Task details -> Arrange the records between the lines holding "Task: Click the jump-to-page input field" and "Action: (x=1681, y=334)", inclusive, as a two-column CSV with the header task,answer. Give one row per record, with each value in a single quoted field and line breaks replaced by spaces.
··· Record excerpts ···
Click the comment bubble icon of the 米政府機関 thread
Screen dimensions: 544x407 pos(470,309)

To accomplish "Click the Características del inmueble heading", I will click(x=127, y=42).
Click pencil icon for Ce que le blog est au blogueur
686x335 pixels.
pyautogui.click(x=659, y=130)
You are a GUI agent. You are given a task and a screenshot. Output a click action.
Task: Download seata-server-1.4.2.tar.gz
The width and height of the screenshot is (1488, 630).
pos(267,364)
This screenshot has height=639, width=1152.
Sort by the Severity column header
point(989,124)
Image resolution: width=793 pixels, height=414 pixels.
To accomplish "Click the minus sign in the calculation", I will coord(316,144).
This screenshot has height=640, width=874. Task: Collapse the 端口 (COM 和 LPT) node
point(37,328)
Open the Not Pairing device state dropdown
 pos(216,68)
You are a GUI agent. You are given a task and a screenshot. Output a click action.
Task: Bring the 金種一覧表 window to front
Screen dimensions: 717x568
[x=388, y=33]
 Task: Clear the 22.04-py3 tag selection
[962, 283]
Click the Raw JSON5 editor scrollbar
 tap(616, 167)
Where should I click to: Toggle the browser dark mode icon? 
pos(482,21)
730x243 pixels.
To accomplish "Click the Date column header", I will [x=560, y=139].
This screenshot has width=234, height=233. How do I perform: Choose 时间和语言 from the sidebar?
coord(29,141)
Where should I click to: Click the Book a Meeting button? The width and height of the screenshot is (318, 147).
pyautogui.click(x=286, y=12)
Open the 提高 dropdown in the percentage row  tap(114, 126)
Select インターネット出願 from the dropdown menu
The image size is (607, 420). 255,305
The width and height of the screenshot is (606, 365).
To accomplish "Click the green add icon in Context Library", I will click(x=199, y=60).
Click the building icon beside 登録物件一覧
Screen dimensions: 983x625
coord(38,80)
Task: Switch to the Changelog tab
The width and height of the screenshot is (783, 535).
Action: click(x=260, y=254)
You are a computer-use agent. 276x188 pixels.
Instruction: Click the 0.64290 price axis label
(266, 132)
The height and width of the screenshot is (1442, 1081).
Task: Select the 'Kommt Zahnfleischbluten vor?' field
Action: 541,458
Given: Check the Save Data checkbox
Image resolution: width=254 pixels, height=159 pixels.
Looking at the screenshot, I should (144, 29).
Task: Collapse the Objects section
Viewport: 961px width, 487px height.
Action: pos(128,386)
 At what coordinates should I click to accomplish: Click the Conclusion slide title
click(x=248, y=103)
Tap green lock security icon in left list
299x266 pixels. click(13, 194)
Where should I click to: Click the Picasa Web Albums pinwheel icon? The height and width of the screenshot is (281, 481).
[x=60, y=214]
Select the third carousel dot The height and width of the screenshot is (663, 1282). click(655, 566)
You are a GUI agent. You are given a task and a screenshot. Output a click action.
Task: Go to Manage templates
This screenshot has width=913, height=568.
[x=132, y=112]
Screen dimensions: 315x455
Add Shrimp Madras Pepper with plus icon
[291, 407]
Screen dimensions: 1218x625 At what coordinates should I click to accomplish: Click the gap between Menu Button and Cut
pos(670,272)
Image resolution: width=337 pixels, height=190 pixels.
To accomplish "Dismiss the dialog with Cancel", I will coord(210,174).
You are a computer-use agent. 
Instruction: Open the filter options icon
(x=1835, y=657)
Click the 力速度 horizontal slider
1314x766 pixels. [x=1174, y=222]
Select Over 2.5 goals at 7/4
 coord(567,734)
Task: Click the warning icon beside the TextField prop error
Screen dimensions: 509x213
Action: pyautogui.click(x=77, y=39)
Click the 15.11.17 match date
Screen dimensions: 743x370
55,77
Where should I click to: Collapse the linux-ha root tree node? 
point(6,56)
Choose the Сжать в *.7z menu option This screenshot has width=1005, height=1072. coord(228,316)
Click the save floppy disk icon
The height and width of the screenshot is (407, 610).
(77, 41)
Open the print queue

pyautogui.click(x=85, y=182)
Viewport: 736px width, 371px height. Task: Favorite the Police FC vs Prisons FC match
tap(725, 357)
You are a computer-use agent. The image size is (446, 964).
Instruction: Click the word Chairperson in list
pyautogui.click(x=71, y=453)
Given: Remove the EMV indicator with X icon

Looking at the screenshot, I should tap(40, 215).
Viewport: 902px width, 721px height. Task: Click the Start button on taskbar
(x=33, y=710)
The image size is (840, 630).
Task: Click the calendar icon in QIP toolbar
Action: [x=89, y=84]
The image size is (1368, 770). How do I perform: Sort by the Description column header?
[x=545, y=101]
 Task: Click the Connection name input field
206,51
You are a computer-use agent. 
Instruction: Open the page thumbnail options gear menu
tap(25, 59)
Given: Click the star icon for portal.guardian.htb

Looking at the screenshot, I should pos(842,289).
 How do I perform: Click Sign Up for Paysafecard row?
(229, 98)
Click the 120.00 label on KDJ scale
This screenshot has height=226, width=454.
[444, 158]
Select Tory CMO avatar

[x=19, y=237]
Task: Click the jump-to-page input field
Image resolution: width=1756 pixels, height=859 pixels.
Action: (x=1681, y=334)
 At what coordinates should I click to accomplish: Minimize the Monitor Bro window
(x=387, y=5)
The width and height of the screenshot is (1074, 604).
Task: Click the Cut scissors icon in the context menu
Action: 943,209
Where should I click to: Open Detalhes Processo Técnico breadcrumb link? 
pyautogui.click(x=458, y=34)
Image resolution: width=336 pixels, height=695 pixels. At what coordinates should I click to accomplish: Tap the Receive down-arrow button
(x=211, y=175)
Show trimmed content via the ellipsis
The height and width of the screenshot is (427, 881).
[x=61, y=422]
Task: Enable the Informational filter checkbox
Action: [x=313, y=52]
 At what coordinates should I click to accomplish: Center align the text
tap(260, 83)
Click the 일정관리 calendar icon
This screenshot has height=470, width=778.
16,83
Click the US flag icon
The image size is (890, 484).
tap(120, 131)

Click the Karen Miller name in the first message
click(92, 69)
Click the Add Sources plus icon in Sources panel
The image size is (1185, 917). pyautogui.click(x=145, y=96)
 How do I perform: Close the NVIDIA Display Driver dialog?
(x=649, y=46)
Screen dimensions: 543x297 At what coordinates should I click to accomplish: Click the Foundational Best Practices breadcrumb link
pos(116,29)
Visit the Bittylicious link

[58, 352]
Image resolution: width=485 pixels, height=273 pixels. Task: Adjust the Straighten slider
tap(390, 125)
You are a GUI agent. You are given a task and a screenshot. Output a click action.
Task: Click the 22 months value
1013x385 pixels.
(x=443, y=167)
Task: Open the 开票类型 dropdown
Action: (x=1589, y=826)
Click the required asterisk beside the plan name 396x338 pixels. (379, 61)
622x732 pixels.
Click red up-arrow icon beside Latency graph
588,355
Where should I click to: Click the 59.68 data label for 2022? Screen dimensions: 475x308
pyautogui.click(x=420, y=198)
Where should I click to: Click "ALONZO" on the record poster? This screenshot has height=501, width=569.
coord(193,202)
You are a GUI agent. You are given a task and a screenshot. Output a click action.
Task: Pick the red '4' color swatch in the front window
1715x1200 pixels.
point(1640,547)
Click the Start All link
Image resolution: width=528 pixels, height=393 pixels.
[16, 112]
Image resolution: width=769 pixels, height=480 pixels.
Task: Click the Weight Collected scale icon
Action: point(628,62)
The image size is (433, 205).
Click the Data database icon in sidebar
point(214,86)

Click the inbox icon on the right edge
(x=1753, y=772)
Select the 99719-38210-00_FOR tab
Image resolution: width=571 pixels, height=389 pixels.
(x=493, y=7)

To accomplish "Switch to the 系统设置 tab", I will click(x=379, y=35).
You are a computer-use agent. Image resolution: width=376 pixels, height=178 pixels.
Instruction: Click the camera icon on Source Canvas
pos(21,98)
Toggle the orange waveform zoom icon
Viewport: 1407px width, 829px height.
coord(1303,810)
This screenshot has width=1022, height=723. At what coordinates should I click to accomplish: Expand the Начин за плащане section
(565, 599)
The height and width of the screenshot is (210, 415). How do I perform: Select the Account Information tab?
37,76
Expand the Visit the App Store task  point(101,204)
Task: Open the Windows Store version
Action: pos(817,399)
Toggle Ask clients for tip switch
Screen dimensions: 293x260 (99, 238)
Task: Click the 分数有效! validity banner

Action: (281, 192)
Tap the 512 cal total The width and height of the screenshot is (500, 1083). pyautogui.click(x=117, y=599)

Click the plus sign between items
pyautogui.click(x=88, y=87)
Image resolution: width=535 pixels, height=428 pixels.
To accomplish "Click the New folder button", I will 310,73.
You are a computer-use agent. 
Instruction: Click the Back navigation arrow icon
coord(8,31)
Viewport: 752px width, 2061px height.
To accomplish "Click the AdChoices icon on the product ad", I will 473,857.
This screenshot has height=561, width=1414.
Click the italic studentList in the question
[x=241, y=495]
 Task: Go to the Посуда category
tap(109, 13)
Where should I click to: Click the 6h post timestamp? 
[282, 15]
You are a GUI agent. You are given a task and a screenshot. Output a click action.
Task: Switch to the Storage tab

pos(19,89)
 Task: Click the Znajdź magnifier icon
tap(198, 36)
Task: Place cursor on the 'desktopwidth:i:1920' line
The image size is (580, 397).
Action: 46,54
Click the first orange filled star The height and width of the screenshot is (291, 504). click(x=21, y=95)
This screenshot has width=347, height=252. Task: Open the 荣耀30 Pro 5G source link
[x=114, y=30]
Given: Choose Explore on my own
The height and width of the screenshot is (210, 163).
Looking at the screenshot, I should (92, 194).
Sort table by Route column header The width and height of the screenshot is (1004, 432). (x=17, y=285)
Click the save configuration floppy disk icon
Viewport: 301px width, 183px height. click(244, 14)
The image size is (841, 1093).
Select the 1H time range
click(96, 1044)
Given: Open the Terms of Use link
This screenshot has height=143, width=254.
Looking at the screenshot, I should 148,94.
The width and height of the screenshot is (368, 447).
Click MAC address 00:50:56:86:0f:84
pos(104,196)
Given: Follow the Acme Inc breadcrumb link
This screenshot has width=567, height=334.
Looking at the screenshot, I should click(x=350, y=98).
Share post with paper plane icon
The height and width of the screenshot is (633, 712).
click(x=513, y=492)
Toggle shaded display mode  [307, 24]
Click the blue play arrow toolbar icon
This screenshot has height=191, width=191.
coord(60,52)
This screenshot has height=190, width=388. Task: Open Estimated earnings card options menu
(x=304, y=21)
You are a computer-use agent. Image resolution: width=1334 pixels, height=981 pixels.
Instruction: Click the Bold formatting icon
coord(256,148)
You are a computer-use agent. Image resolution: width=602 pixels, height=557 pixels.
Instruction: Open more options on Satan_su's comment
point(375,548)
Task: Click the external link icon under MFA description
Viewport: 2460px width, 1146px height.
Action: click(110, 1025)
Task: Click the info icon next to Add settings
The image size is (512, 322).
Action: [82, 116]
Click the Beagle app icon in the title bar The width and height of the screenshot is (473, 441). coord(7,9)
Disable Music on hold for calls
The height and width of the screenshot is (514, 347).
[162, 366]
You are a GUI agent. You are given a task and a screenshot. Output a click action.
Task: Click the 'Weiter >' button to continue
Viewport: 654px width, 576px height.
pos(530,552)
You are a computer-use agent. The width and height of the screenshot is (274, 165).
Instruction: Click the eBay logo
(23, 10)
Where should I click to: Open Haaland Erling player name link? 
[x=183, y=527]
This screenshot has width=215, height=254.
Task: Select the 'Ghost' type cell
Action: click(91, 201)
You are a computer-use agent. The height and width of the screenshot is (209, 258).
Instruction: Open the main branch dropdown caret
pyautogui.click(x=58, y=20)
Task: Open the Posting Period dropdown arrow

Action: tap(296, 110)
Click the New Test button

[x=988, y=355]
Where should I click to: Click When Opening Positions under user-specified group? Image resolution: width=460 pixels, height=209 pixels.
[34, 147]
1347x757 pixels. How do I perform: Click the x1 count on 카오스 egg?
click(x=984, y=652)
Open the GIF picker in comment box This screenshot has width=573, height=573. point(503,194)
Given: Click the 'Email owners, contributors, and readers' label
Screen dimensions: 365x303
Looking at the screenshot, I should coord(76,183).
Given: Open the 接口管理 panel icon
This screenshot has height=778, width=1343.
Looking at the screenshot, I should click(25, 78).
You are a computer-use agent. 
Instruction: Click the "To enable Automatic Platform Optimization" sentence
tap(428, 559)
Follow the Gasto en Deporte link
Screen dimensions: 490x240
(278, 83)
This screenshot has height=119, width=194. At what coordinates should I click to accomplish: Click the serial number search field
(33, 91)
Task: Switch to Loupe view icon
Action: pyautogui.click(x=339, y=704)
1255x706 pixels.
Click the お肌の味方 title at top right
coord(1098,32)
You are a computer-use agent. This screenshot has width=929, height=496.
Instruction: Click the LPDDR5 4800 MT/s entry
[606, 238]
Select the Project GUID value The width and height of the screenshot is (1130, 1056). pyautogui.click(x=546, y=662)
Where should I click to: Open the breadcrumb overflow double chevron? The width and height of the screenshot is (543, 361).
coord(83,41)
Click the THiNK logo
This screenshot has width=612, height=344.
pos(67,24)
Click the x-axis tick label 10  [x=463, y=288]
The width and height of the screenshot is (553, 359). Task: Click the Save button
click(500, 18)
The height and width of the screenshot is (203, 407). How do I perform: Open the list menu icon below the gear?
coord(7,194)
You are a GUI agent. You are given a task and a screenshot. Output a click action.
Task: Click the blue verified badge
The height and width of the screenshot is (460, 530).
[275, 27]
···
Exercise answer ->
task,answer
"Task: Click the jump-to-page input field Image resolution: width=1756 pixels, height=859 pixels.","Action: (x=1681, y=334)"